» **WHAT TO PRODUCE**
Without the pictures, retype each line below exactly as it stands.

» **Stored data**
━━━━━━━━━━━━━━━━

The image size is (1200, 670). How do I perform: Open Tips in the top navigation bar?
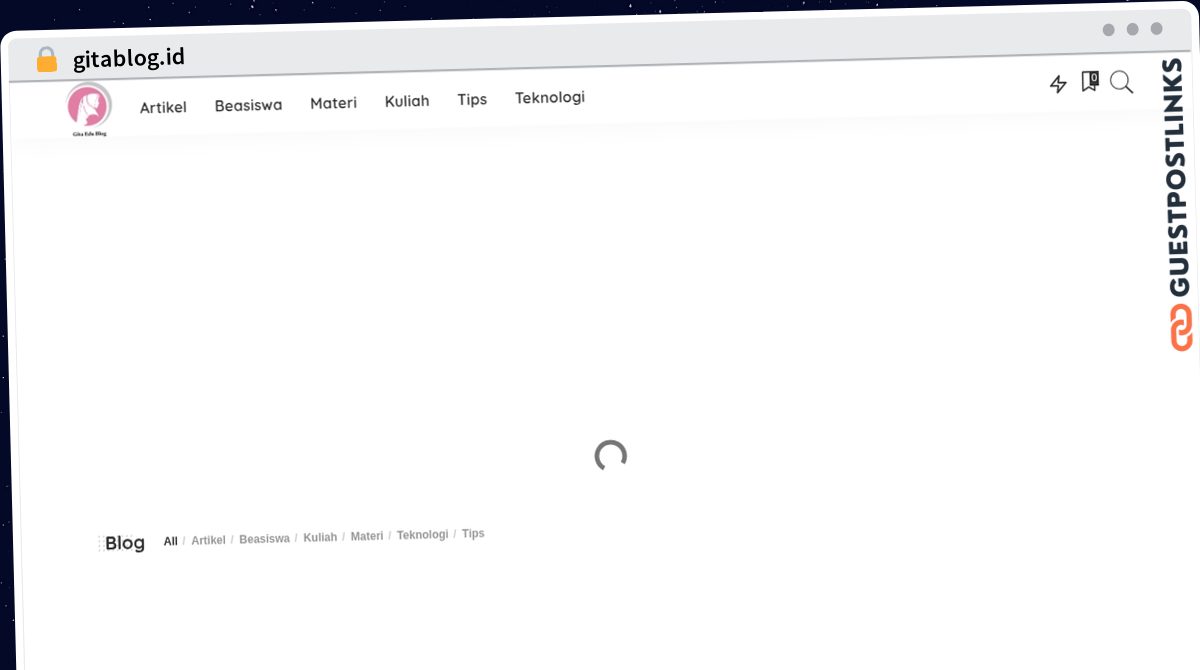click(x=472, y=99)
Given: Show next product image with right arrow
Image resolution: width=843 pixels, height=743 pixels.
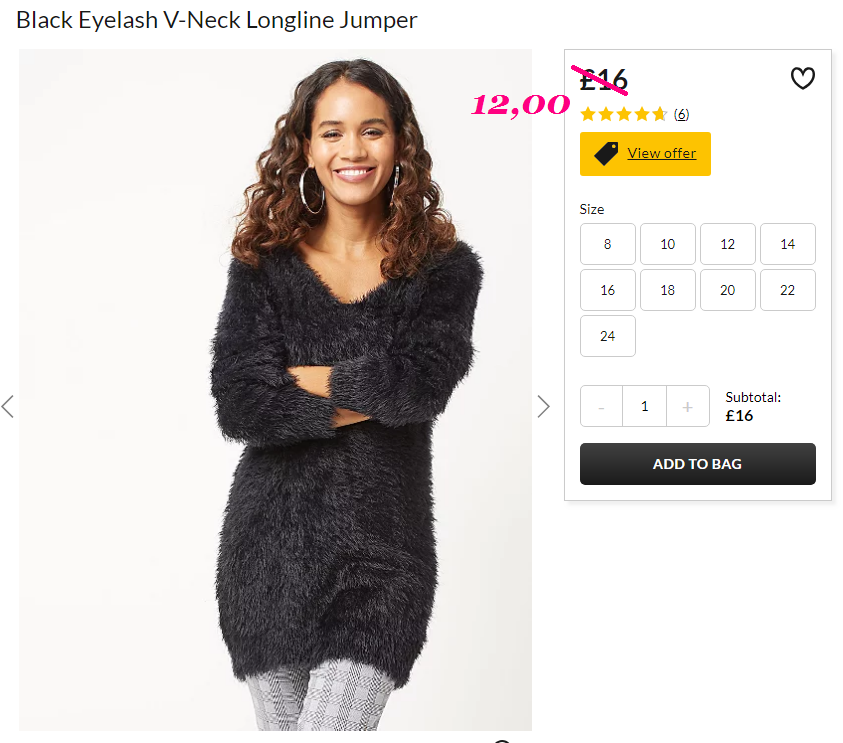Looking at the screenshot, I should point(544,406).
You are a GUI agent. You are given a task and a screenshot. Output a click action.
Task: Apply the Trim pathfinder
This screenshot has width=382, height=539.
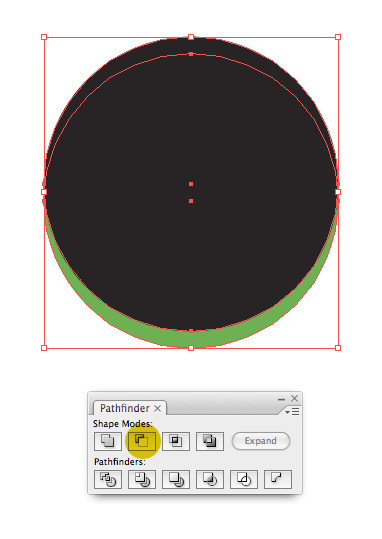(142, 479)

━━━━━━━━━━━━━━━━

» **WORKED SOLUTION**
The image size is (1200, 670). How do I perform: Open Tips in the top navigation bar?
click(x=472, y=99)
Given: Show next product image with right arrow
Image resolution: width=843 pixels, height=743 pixels.
Looking at the screenshot, I should point(544,406).
You are a GUI agent. You are given a task and a screenshot. Output a click action.
Task: Apply the Trim pathfinder
This screenshot has width=382, height=539.
(142, 479)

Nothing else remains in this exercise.